For pilot deployments, you can start with 1U/machine and use the following recommendations:

Two quad core CPUs | 12 GB to 24 GB memory | Four to six disk drives of 2 terabyte (TB) capacity.

The minimum requirement for network is 1GigE all-to-all and can be easily achieved by connecting all of your nodes to a Gigabyte Ethernet switch. In order to use the spare socket for adding more CPUs in future, you can also consider using either a six or an eight core CPU.

For small to medium HBase clusters, provide each ZooKeeper server with around 1GB of RAM and, if possible, its own disk.

Jump-start - Hadoop Cluster

One way to quickly deploy Hadoop cluster, is to opt for “cloud trials” or use virtual infrastructure. Horton­works makes the distribution available through Hortonworks Data Platform (HDP). HDP can be easily installed in public and private clouds using Whirr, Microsoft Azure, and Amazon Web Services.

To contact Hortonworks Technical Support, please log a case at: https://support.hortonworks.com/ . If you are currently not an official Hortonworks Customer or Partner, then please seek assistance on our Hortonworks Forums at: http://hortonworks.com/community/forums/

However, note that cloud services and virtual infrastructures are not architected for Hadoop. Hadoop and HBase deployments in this case, might experience poor performance due to virtualization and suboptimal I/O architecture.

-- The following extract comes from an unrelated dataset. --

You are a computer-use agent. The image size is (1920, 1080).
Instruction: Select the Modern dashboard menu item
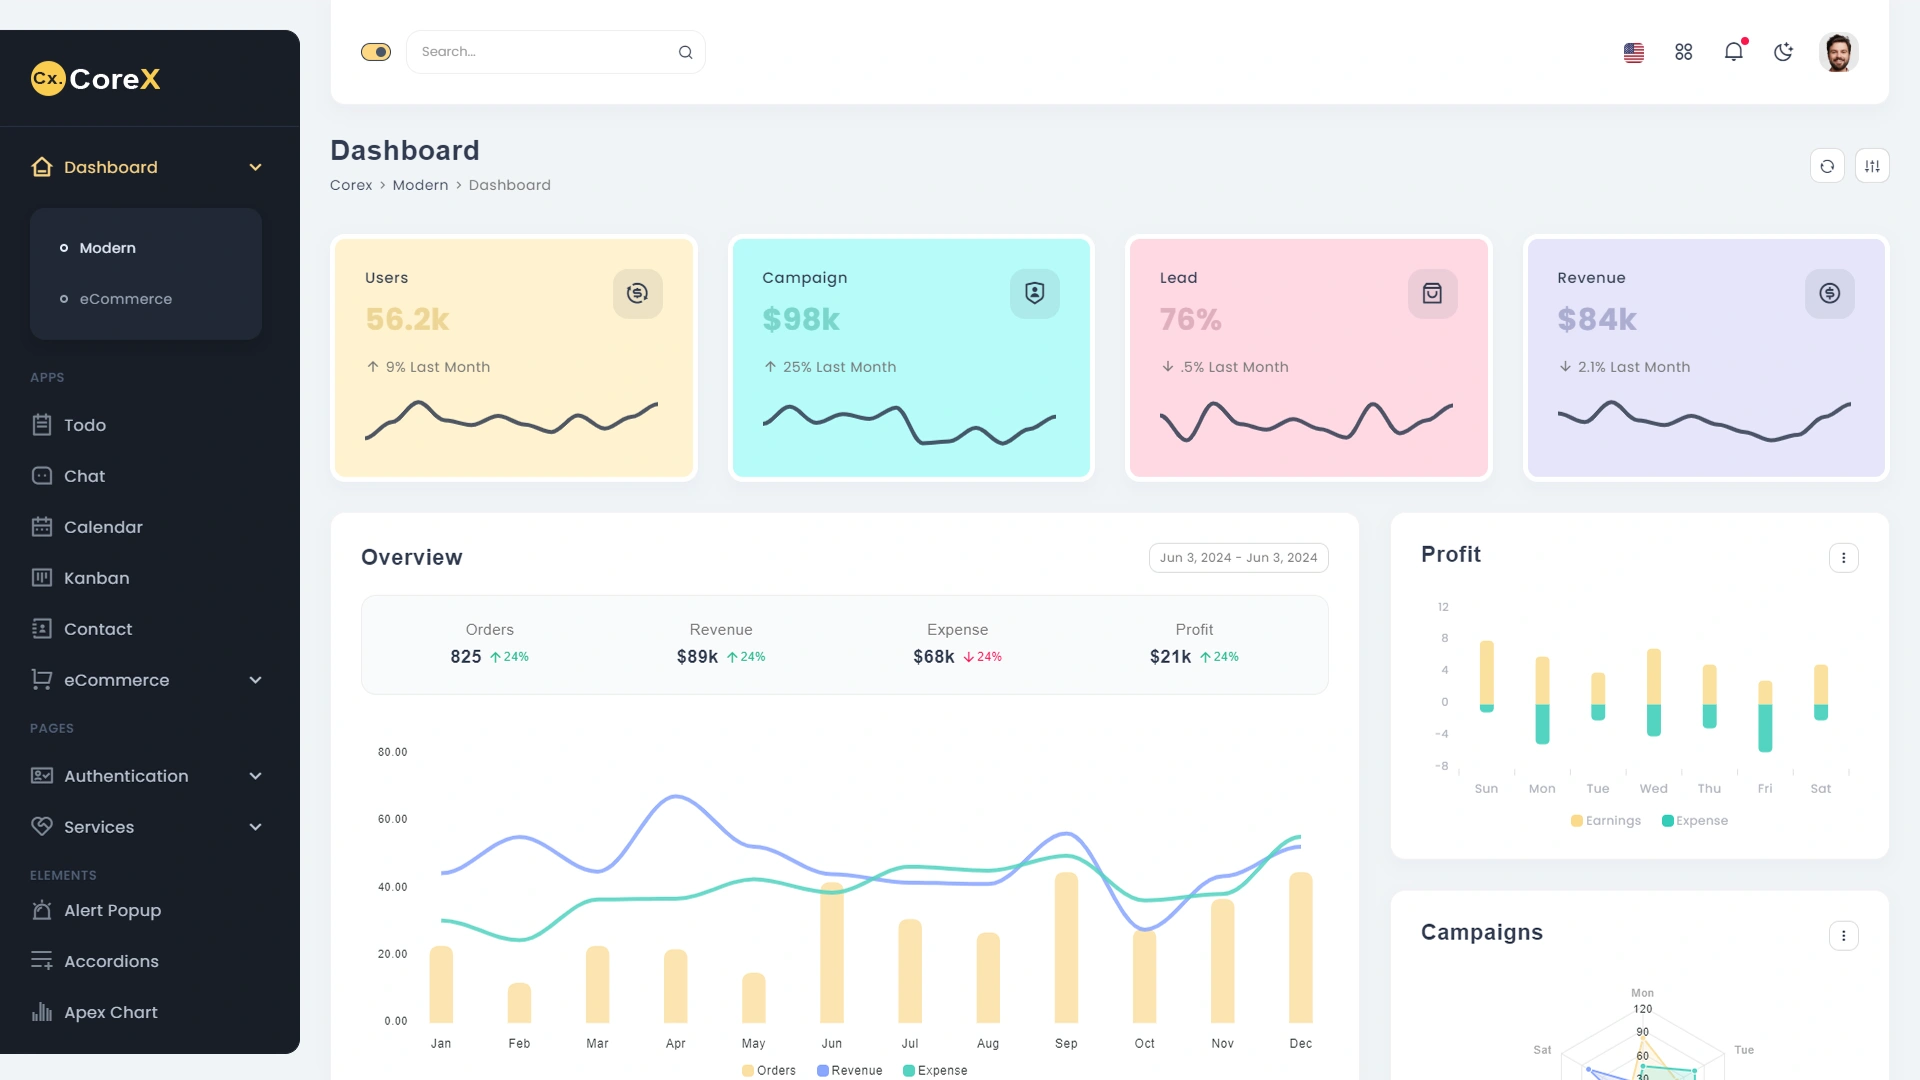tap(107, 247)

Tracking resource usage for pilot deployments

Hortonworks recommends that you monitor your pilot cluster using Ganglia, Nagios, or other performance monitoring frameworks that may be in use in your data center. Use the following guidelines to decide what to monitor in your Hadoop and HBase clusters:

  • Measure resource usage for CPU, RAM, Disk I/O operation per second (IOPS), and network packets sent and received. Run the actual kinds of query or analysis jobs that are of interest to your team.

  • Ensure that your data sub-set is scaled to the size of your pilot cluster.

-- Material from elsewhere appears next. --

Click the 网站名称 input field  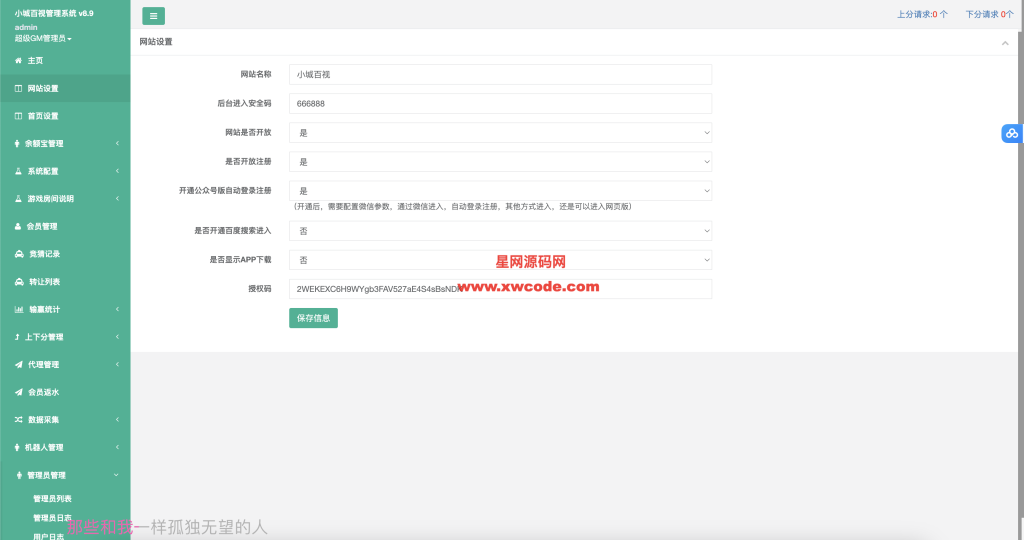point(500,74)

  • Analyze the monitoring data for resource saturation. Based on this analysis, you can categorize your jobs as CPU bound, Disk I/O bound, or Network I/O bound.

    [Note]Note

    Most Java applications expand RAM usage to the maximum allowed. However, such jobs should not be analyzed as memory bound unless swapping happens or the JVM experiences full-memory garbage collection events. (Full-memory garbage collection events are typically occur when the node appears to cease all useful work for several minutes at a time.)

  • Optionally, customize your job parameters or hardware or network configurations to balance resource usage. If your jobs fall in the various workload patterns equally, you may also choose to manipulate only the job parameters and keep the hardware choices “balanced”.

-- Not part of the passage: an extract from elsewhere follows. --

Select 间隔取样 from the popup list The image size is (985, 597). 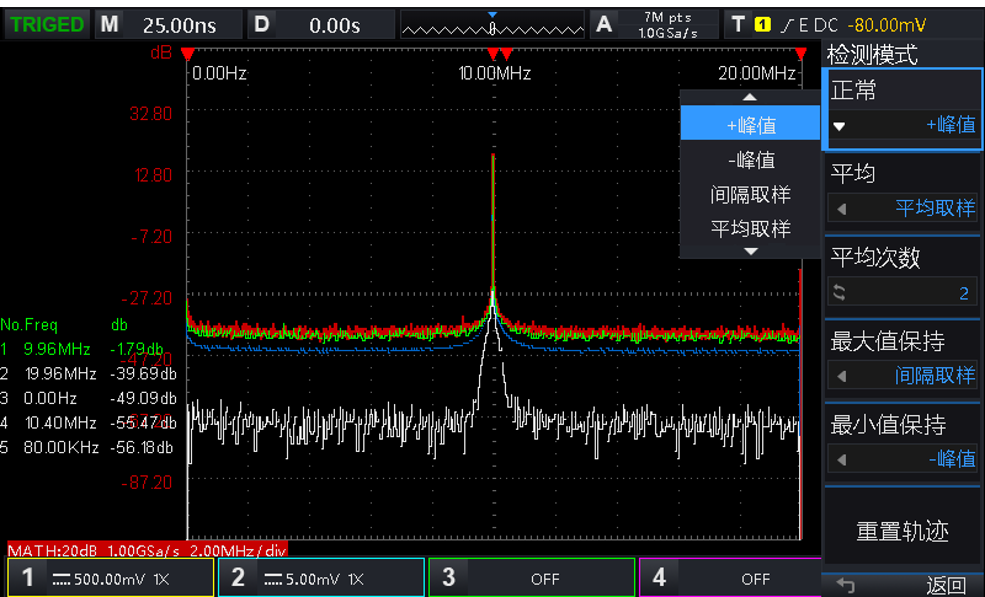pos(750,195)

  • For your HBase cluster, also analyze ZooKeeper, because network and memory problems for HBase are often detected first in ZooKeeper.

Challenges - Tuning job characteristics to resource usage

Relating job characteristics to resource requirements can be complex. How the job is coded or the job data is represented can have a large impact on resource balance.  For example, resource cost can be shifted between disk IOPS and CPU based on your choice of compression scheme or parsing format. Per-node CPU and disk activity can be traded for inter-node bandwidth depending on the implementation of the Map/Reduce strategy.

Furthermore, Amdahl’s Law shows how resource requirements can change in grossly non-linear ways with changing demands: a change that might be expected to reduce computation cost by 50% may instead cause a 10% change or a 90% change in net performance.

Reusing pilot machines

With a pilot cluster in place, you can start analyzing workloads patterns to identify CPU and I/O bottlenecks. Later these machines can be reused in production clusters, even if your base specs change. It is common to have heterogeneous Hadoop clusters, especially as they evolve in size.

[Tip]Tip

To achieve a positive return on investment (ROI), ensure that the machines in your pilot clusters are less than 10% of your eventual production cluster.